Hash Joins are suitable for equi-joins (joins based on equality) and are effective when the join keys are not sorted or indexed.
To fetch all scores of students named Natasha
who have scored more than 70
in any subject using Hash join, you would execute the following:
explain (analyze, dist, costs off)
/*+
hashjoin(students scores)
set(yb_enable_optimizer_statistics on)
*/
SELECT name, subject, score
FROM students JOIN scores USING(id)
WHERE name = 'Natasha' and score > 70;
The query plan would be similar to the following:
Hash Join (actual time=2002.431..2002.477 rows=18 loops=1)
Hash Cond: (scores.id = students.id)
-> Seq Scan on scores (actual time=1001.043..1001.061 rows=51 loops=1)
Remote Filter: (score > 70)
Storage Table Read Requests: 1
Storage Table Read Execution Time: 1000.927 ms
-> Hash (actual time=1001.360..1001.361 rows=8 loops=1)
Buckets: 1024 Batches: 1 Memory Usage: 9kB
-> Seq Scan on students (actual time=1001.327..1001.335 rows=8 loops=1)
Remote Filter: ((name)::text = 'Natasha'::text)

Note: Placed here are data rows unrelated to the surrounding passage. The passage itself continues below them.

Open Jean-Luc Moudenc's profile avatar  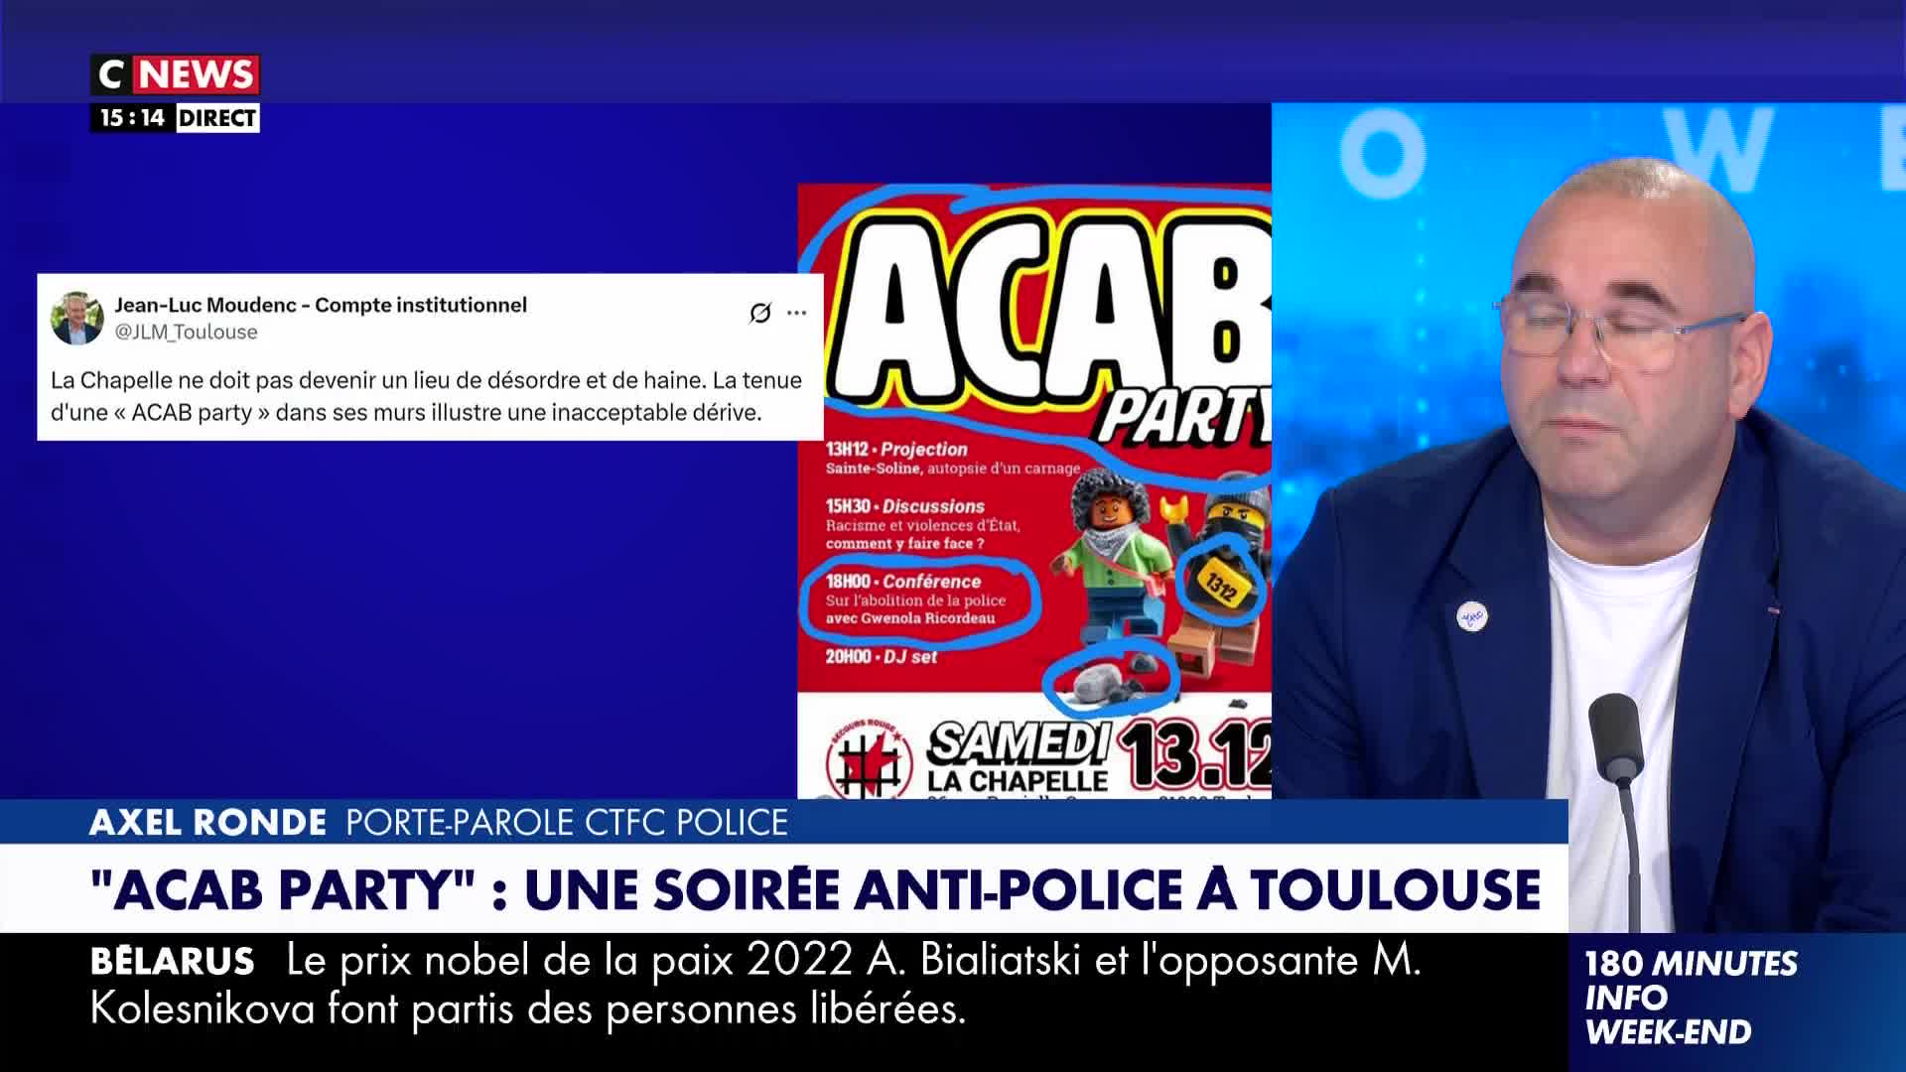pos(76,318)
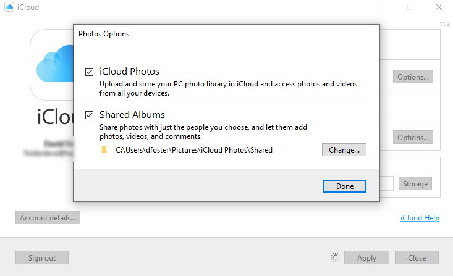Click the large iCloud cloud logo
This screenshot has width=453, height=276.
[x=52, y=65]
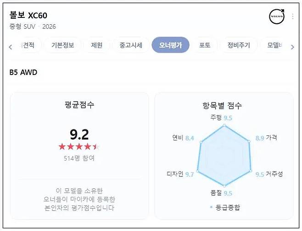The width and height of the screenshot is (302, 231).
Task: Switch to the 기본정보 tab
Action: click(66, 45)
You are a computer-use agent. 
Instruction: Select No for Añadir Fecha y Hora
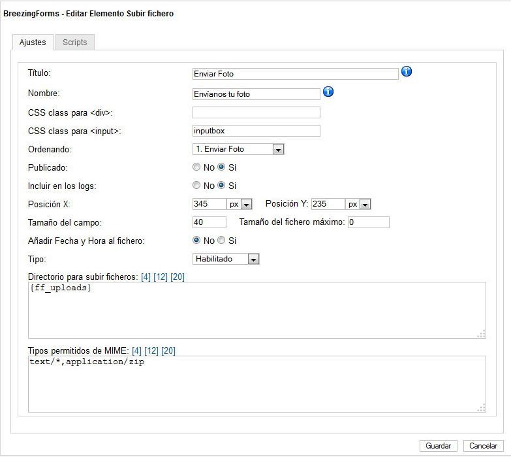(x=196, y=240)
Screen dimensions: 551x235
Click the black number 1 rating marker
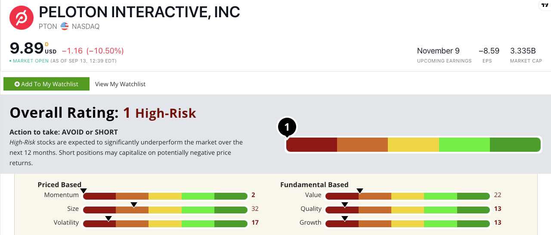pos(287,128)
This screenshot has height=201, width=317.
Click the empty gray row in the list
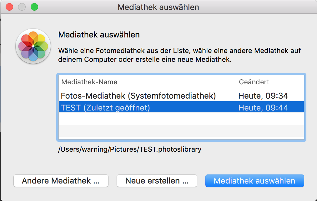tap(181, 130)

Storage Table Read Requests: 1
Storage Table Read Execution Time: 1001.211 ms
Planning Time: 0.231 ms
Execution Time: 2002.540 ms
Storage Read Requests: 2
Storage Read Execution Time: 2002.137 ms
Storage Execution Time: 2002.137 ms
Peak Memory Usage: 141 kB
Batched nested loop join (BNL)
In the case of Nested loop joins, the inner table is accessed multiple times, once for each outer table row. This leads to multiple RPC requests across the different nodes in the cluster, making this join strategy very slow as the outer table gets larger.

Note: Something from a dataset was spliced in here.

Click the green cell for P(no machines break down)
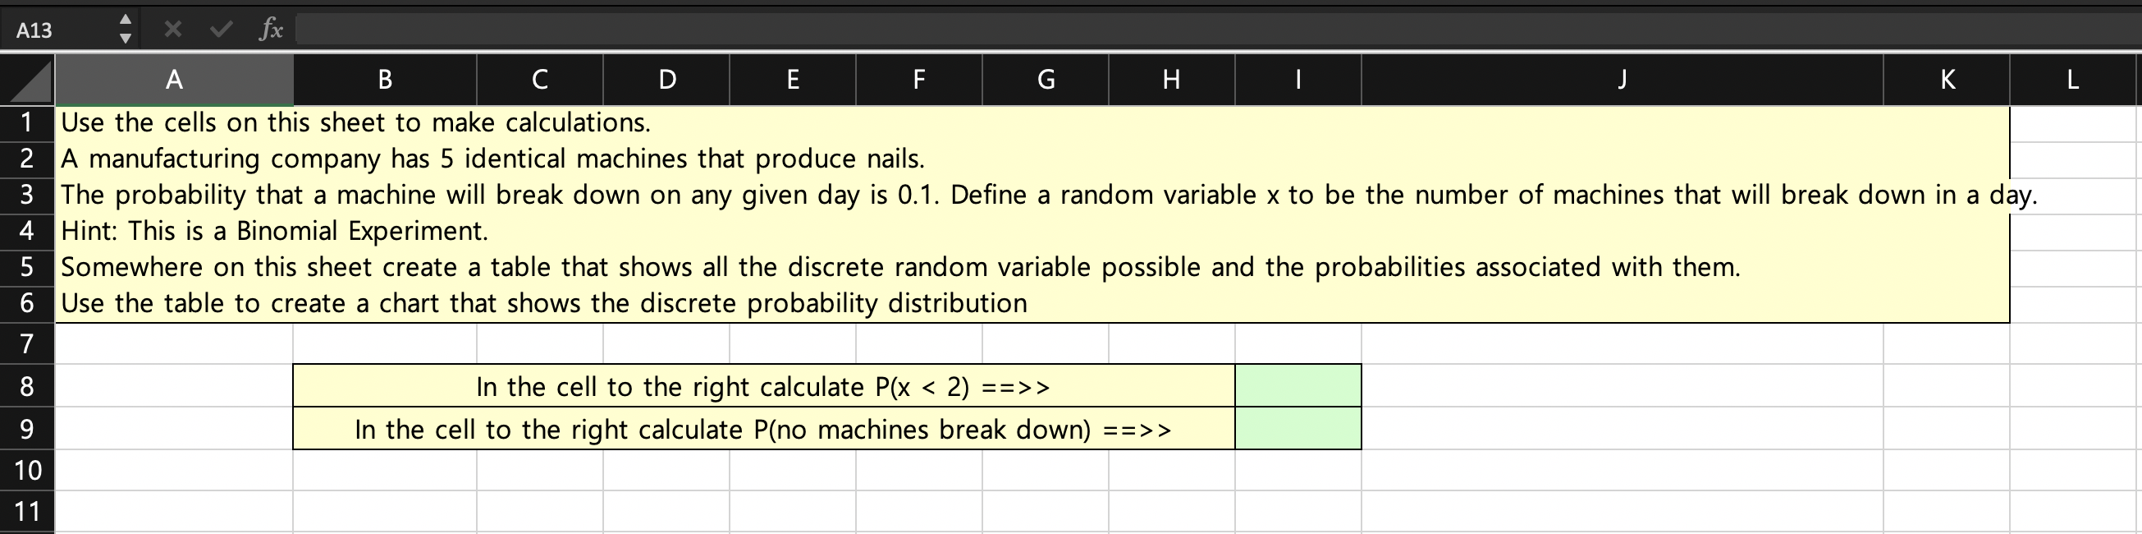Screen dimensions: 2142x534 pos(1297,429)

To reduce the number of requests sent across the nodes during the Nested loop join, YugabyteDB adds an optimization to batch multiple keys of the outer table into one RPC request. This batch size can be controlled using the GUC variable yb_bnl_batch_size
, which defaults to 1
(which effectively means that the feature is OFF
). The suggested value for this variable is 1024
.
If yb_bnl_batch_size
is greater than 1
, the optimizer will try to adopt the batching optimization when other join strategies are not fit for the current query.
To fetch all scores of students named Natasha
who have scored more than 70
in any subject using Batched nested loop join, you would execute the following:
-- For versions < 2.21 : nestloop(students scores)

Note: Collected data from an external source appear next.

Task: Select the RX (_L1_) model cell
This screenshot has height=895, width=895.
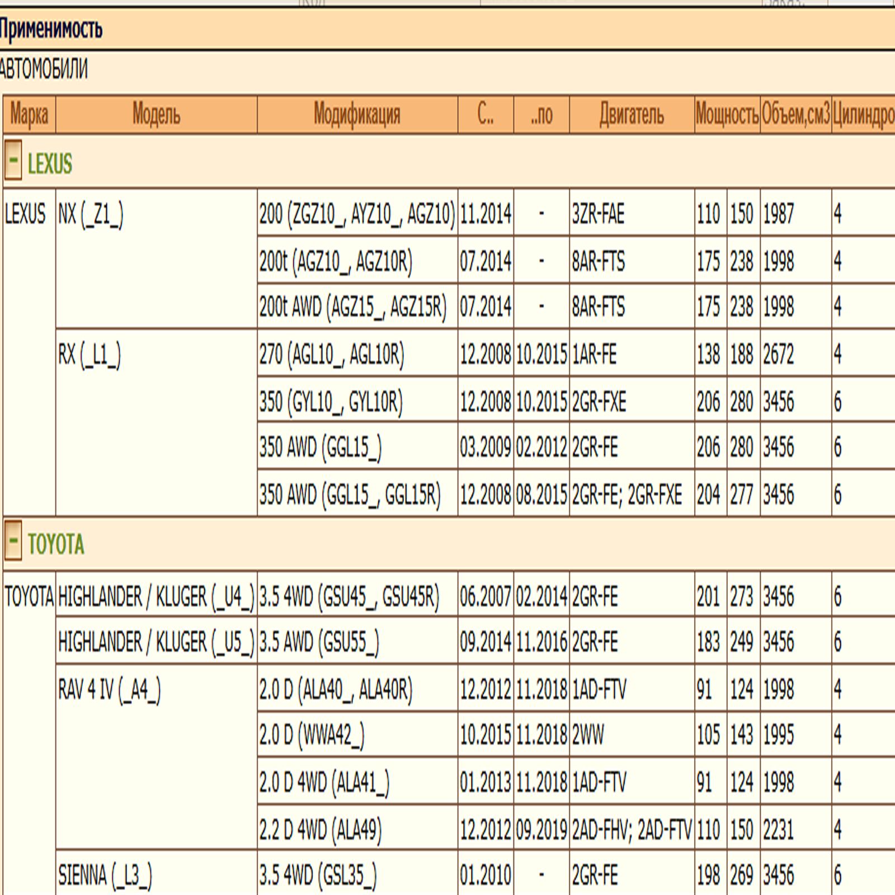Action: click(x=90, y=355)
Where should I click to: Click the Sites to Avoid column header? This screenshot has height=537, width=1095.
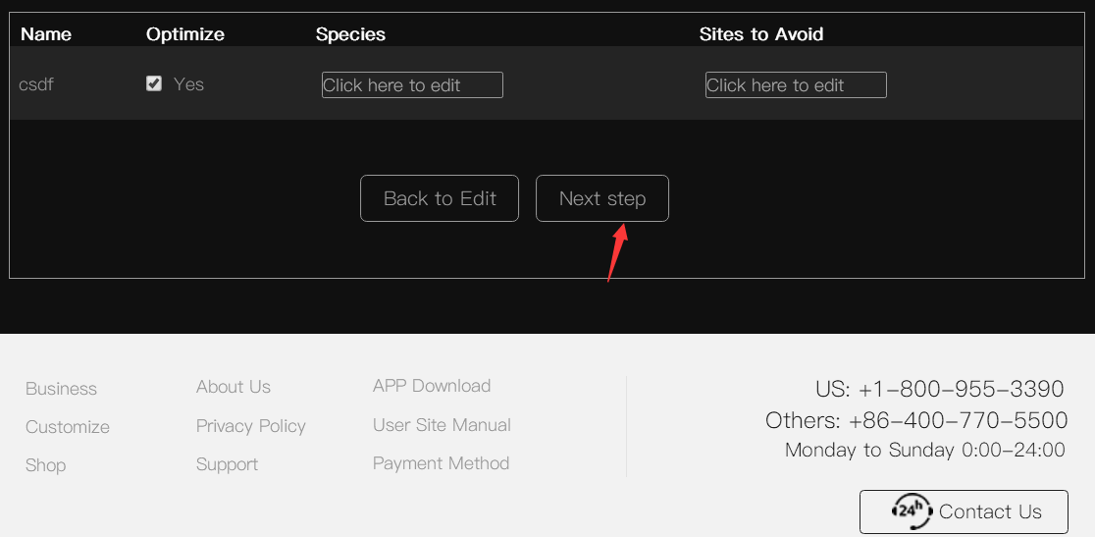point(761,33)
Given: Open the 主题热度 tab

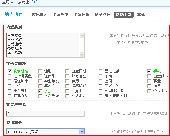Looking at the screenshot, I should coord(61,15).
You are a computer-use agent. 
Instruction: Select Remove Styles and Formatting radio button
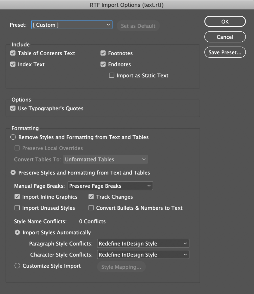(x=13, y=137)
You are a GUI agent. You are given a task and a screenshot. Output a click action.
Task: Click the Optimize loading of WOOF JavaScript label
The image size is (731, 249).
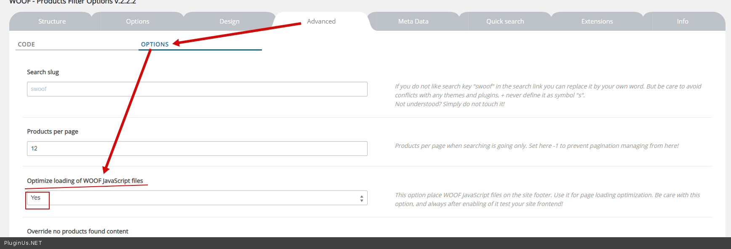tap(85, 181)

-- For versions >= 2.21 : ybbatchednl(students scores)
explain (analyze, dist, costs off)
/*+
nestloop(students scores)
set(yb_bnl_batch_size 1024)
set(yb_enable_optimizer_statistics on)
*/
SELECT name, subject, score
FROM students JOIN scores USING(id)
WHERE name = 'Natasha' and score > 70;
The query plan would be similar to the following:
YB Batched Nested Loop Join (actual time=4004.255..4004.297 rows=18 loops=1)
Join Filter: (students.id = scores.id)
-> Index Scan using idx_name on students (actual time=2001.861..2001.870 rows=8 loops=1)
Index Cond: ((name)::text = 'Natasha'::text)
Storage Table Read Requests: 1
Storage Table Read Execution Time: 1001.078 ms
Storage Index Read Requests: 1
Storage Index Read Execution Time: 1000.589 ms
-> Index Scan using idx_id on scores (actual time=2002.290..2002.305 rows=18 loops=1)
Index Cond: (id = ANY (ARRAY[students.id, $1, $2, ..., $1023]))
Remote Filter: (score > 70)
Storage Table Read Requests: 1
Storage Table Read Execution Time: 1001.356 ms
Storage Index Read Requests: 1
Storage Index Read Execution Time: 1000.670 ms
Planning Time: 0.631 ms
Execution Time: 4004.541 ms
Storage Read Requests: 4
Storage Read Execution Time: 4003.693 ms
Storage Execution Time: 4003.693 ms
Peak Memory Usage: 476 kB
The key point to note is the index condition:
(id = ANY (ARRAY[students.id, $1, $2, ..., $1023]))
which led to loops=1
in the inner scan as the lookup was batched. In the case of nested loop join, the inner side looped 8 times. Such batching can drastically improve performance in many scenarios.